>> START Excerpt provided
ORDERS:
FINAL ORDER AND DECISION
STATEMENT OF THE CASE
This property tax valuation matter is before the Administrative Law Court
(ALC or Court)
upon the request of Petitioners Jerry R. Mason and Marsha Mason for a contested case hearing
pursuant to S.C. Code Ann. § 1-23-320 (1986 & Supp. 2003) and S.C. Code Ann. § 12-60-2540(A)
(2000). The Petitioners are contesting the Spartanburg County Assessor’s valuation of their real
property located at 237 Lake Road, Inman, Spartanburg County, South Carolina (tax map number
2-20-08-022.00) for the tax year 2003. The Petitioners exhausted all administrative remedies with
the Assessor and the Spartanburg County Board of Assessment Appeals (Board). After notice to the
parties, a hearing was held on June 9, 2004, at the offices of the Administrative Law Court in
Columbia, South Carolina.
ISSUE
What is the appropriate market value for the tax year 2003 for the parcel of real property
located in Spartanburg County, South Carolina, also known as Tax Map No. 2-20-08-022.00?
FINDINGS OF FACT
Having observed the witnesses and exhibits presented at the hearing and closely passed
upon their credibility, taking into consideration the burden of persuasion by the parties, I make
the following Findings of Fact by a preponderance of evidence:
1.Notice of the time, date, place, and nature of the hearing was timely given to all
parties.
2.The Petitioners (Taxpayers) own a .412 acre parcel located at 237 Lake Road,
Inman, South Carolina, identified as Tax Map No.2-20-08-022.00. The property is located on
Lake Bowen, a sixteen (16) acre lake that features recreational boating, fishing and skiing. Upon
the property is a two story single-family dwelling with a detached garage. The fifteen (15) year
old wood/stone house has 1,243 square feet of living space with two bedrooms but only one bath.
It also has large porches which offer lake views. Though the property has no boat ramp, it has
ninety-six (96) linear feet of water frontage and a dock.
3.Spartanburg County conducted a county wide reassessment for the tax year 2003.
Pursuant to that reassessment, the Respondent (Assessor) notified the Taxpayers that the total
assessed market value of their property had increased from $98,000 to $188,000. The original
assessment was based upon a mass appraisal. After the Petitioners challenged that valuation, the
Assessor conducted a market sales analysis of the property and determined based upon that
analysis that the market value of the property was $172,000. The Taxpayers argue that their
property is not worth the price the Assessor assigned to the subject property.
4.The Assessor performed a market sales analysis of the Petitioners’ property to
ascertain its value. In utilizing the market sales comparison approach, the appraiser looked at
sales of similar property with and without homes to obtain an accurate determination of the worth
of the Petitioners’ property. The appraiser first used three comparable sales with homes to reflect
the value of the subject property.
Comparable one is located on the same street but across the
cove from the subject property and sold for $269,000 in August 2002. It is .28 acres with ninety
(90) feet of water frontage. The appraiser adjusted the sales price downward $41,000 due to its:
1) superior water depth; 2) more recent construction; 3) better condition; 4) greater square
footage; and 5) greater number of rooms. The appraiser also adjusted the sales price higher
$11,000 because the subject property’s stone fireplace and construction quality was better than
the comparable. The resulting adjusted sales price was $239,000.
>> END Excerpt provided
>> START Collected data
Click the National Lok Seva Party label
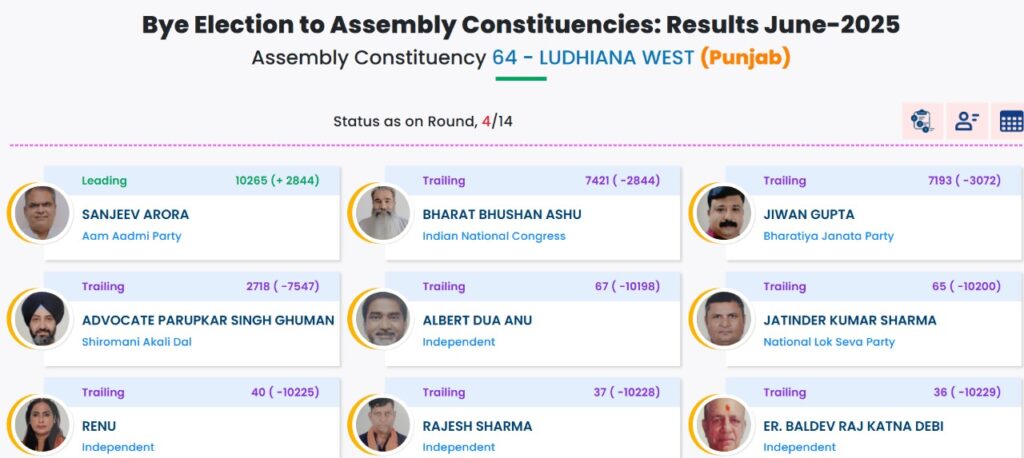The height and width of the screenshot is (458, 1024). (x=829, y=342)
>> END Collected data
In the property tax order, why did the appraiser raise the sales price of comparable one by $11,000? Use only the property tax order to respond; the data plays no part.

● **Response to the task**: The subject property's stone fireplace and construction quality were better than those of comparable one, so its sales price was adjusted upward by $11,000.